В доме Найденовых я услышал в самом раннем детстве имена, ставшие для меня такими близкими и своими, к ним я присоединяю и свое нераздельно. Эти имена: Киреевские, Аксаковы, Хомяков, Самарин, Кошелев, Черкасский, Чижов, Погодин — «Москвитянин», «Русская Беседа», «Московский Сборник», «День». Поминался и Катков и Герцен, Тертий Филиппов, Аполлон Григорьев, Страхов, Достоевский и Лесков.
На ученых вечерах у Найденовых сколько я перевидал всякого народу — это были все «русские» люди, отпрыски славянофилов, — отцы и дети их, из молодых, — но для меня все старики вровень Забелину. Стариком глядел на меня и сосед наш А. В. Орешников, нумизмат, впоследствии заведующий Историческим музеем. В слова и обороты «Писцовых книг» и всякой Археологии вмякивалась английская речь. Российское благородное дворянство принесло в Россию Париж, а островское купечество — Лондон.
Я прислушивался к ученым разговорам, но встреваться боялся: бояться я научился не сразу — это приходит, этот «порок» неизбежный при всяких системах воспитания. Но со временем я осмелел и, неожиданно, непрошенно, подавал свой голос и, как полагается, наперекор.
Наше воспитание — младших детей и внуков, записанных во вторую гильдию — или никакого, по старым правилам «благонравия», или — про себя скажу — для меня Герцен, Чернышевский и все то, что называлось «западным», до русского «нигилизма» было по душевному порыву куда ближе Киреевских, Аксаковых, Хомякова, сладкозвучного Шевырева и припадающего Погодина. А Б. Н. Чичерин, как и М. Н. Катков, со своей «государственностью» и «законностью», просто вызывали отвращение. И вообще в «московском» для меня не было «воздуха». При всей моей природной «привычной» любви к «столповому» русскому с русским словом-ладом и кремлевским красным звоном — от этого «русского» я чувствовал, как несло затхлостью, покорностью, согнутостью, — живои душе — застава.
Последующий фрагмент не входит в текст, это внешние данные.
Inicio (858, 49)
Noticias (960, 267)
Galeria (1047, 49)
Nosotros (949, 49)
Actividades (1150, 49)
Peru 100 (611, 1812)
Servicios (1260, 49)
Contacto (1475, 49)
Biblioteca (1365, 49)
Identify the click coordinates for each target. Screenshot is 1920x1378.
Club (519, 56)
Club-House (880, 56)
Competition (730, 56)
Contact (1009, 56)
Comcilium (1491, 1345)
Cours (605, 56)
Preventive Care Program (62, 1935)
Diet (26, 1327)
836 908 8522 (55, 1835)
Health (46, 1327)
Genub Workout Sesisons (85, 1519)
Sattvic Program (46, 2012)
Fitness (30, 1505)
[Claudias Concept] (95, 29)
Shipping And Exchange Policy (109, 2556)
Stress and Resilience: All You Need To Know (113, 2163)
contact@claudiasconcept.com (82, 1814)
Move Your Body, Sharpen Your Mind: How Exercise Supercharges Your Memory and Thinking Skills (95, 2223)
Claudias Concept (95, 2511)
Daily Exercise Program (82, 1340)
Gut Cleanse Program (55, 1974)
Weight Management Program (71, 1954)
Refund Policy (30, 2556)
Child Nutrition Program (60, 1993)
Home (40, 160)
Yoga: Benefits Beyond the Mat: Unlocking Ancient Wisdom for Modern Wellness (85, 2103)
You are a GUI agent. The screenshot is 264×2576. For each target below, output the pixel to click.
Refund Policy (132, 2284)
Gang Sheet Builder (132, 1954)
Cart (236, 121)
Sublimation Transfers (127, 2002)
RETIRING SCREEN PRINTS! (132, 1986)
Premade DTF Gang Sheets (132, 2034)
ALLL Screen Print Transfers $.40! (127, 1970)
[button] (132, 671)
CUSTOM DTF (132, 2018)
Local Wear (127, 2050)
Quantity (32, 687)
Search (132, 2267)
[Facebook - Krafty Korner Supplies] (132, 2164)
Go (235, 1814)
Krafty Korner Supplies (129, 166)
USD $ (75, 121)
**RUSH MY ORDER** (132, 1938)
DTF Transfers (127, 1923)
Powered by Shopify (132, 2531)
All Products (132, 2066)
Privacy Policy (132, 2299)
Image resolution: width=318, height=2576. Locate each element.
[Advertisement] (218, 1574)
Начиная с Растопчина — у московского купечества с этим московским «поджигателем» свои счеты за растерзанного Верещагина (товарища моего деда) — и кончая Сергеем Александровичем (не любили в Москве этого Троице-Сергиевского ставленника), Москву гнули в «бараний рог»: одно безобразие с Киреевскими, Аксаковыми и Хомяковым — после «Московского Сборника» 1853 г. им запрещено было печататься, — какое чувство могло пробудить «православие, самодержавие и народность», звучавшие для моего уха фальшиво. И осьмнадцатый век, царство московского сыщика Ваньки Каина с его размахом и удалью, был ближе моему пробуждающемуся к жизни русскому сердцу, чем николаевское обмундирование и филаретовское церковно-славянское златоустие.
И как же мне было одними своими вопросами не перечить?
Мои ребяческие задорные наперекоры не прошли незамеченными. Старики, слушая меня, только улыбались: в этой улыбке, думаю я, было и чуткое «выветрится» и снисхождение к «заблуждению» молодости. Но бывали случаи и искреннего возмущения: «нахал-мальчишка лезет не в свое дело». Как теперь вспоминаю, был грех: «задирал» не по делу, а вот из-за этого «московского воздуха» я выражался и непочтительно и резко, не умея еще точно выразить свои чувства возмущения.
«Дураки любят умничать!» — услышал я, и это с таким режущим звуком «дураки» и «умничать», что я вздрогнув, прикусил язык.
Но очнувшись, продолжал «умничать». А это уж чересчур. Надо было поставить меня на место, осадить, если хотите. Вот тут-то и произошло «недоразумение».